The 1950 film version of King Solomon’s Mines starring Deborah Kerr and Stewart Granger strayed even further from the novel, giving the fabricated female lead role top billing, but it was arguably the most successful. With no score and enough location footage to supply MGM with stock for decades, this version scored three Oscar nominations, including Best Picture, winning two for Best Cinematography (Color) and Best Film Editing.
MGM tried to recapture the allure of darkest Africa with a sequel, Watusi (1959), but without the chemistry of Kerr and Granger and nowhere near the budget, the results pale. George Montgomery is forced to play Harry Quatermain, son of Allan. New location footage is limited, and the film recycles stock from its predecessor.

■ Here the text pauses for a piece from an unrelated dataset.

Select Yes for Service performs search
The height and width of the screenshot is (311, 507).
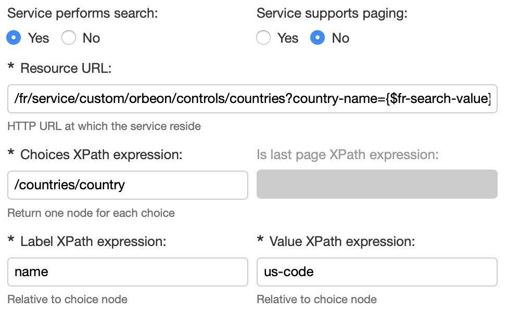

Allan Quatermain would lay dormant until the late 1970s. While Amicus was adapting the Lost World fiction of Edgar Rice Burroughs (see our coverage of At the Earth’s Core), veteran TV director Alvin Rakoff decided to make his push into theatrical releases with a series of UK/Canadian genre co-productions. King Solomon’s Treasure (1979) is beyond low budget despite starring David McCallum (The Man from U.N.C.L.E., NCIS), Patrick MacNee (ABC/ITV television series The Avengers), and Britt Eklund (The Man with the Golden Gun) in supporting roles. Greek-Canadian stage actor John Colicos (Count Baltar from the original Battlestar Galactica) stars as Allan Quatermain. The film is full of dodgy special effects, including dinosaurs, giant crabs, and a lost city of styrofoam.
Certainly, the overwhelming success of the pulp-inspired Raiders of the Lost Ark caused a resurgence of interest in Allan Quatermain and his ilk. Unfortunately, this caused the character to become even more diluted as filmmakers were focused on capturing a taste of Indiana Jones’ box office rather than draw from his predecessors.

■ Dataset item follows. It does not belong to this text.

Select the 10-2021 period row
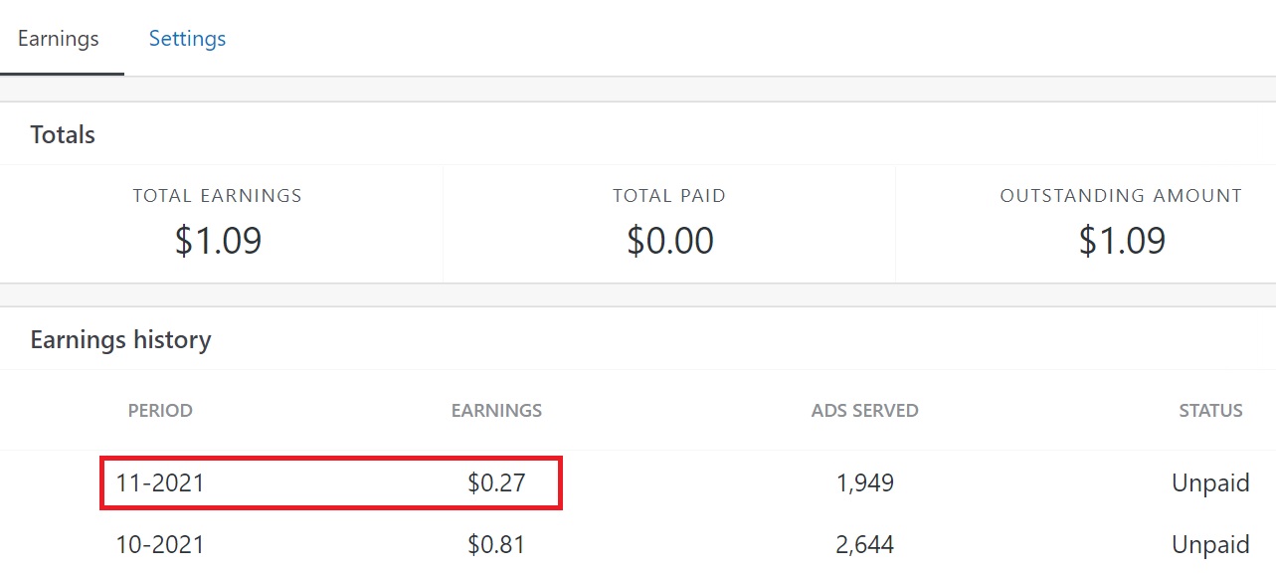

King Solomon’s Mines returned to theaters in 1985 with Richard Chamberlain playing Quatermain. Filmed back-to-back with its sequel to cut costs, the film’s disappointing box office returns didn’t stop Allan Quatermain and the Lost City of Gold from following a couple years later. Director J. Lee Thompson didn’t receive credit for the sequel, but it didn’t matter much, because he was busy filming the even MORE derivative Firewalker (1986) with Chuck Norris.
Somehow, John Rhys-Davies managed to be in Raiders, Mines, AND Firewalker and avoid being typecast so deftly that he would go on to play a damn dwarf.
In the Information Age of the 1990s, period adventure pics were largely forgotten along with Haggard’s creations. The Mummy was originally intended to rebout the Universal Monsters franchise, but the tone of high adventure did more to lure in audiences than the titular monster. The descriptively titled High Adventure (2001) followed on its heels with an unofficial (and, some would say, unnecessary) sequel to the King Solomon’s Mines/Watusi series, making it a trilogy. Following the theme of its previous installments, Thomas Ian Griffith (The Karate Kid, Part III) plays Allan’s grandson, Chris Quatermain. The budget is low, the action tepid, and the connection to Haggard tenuous at best.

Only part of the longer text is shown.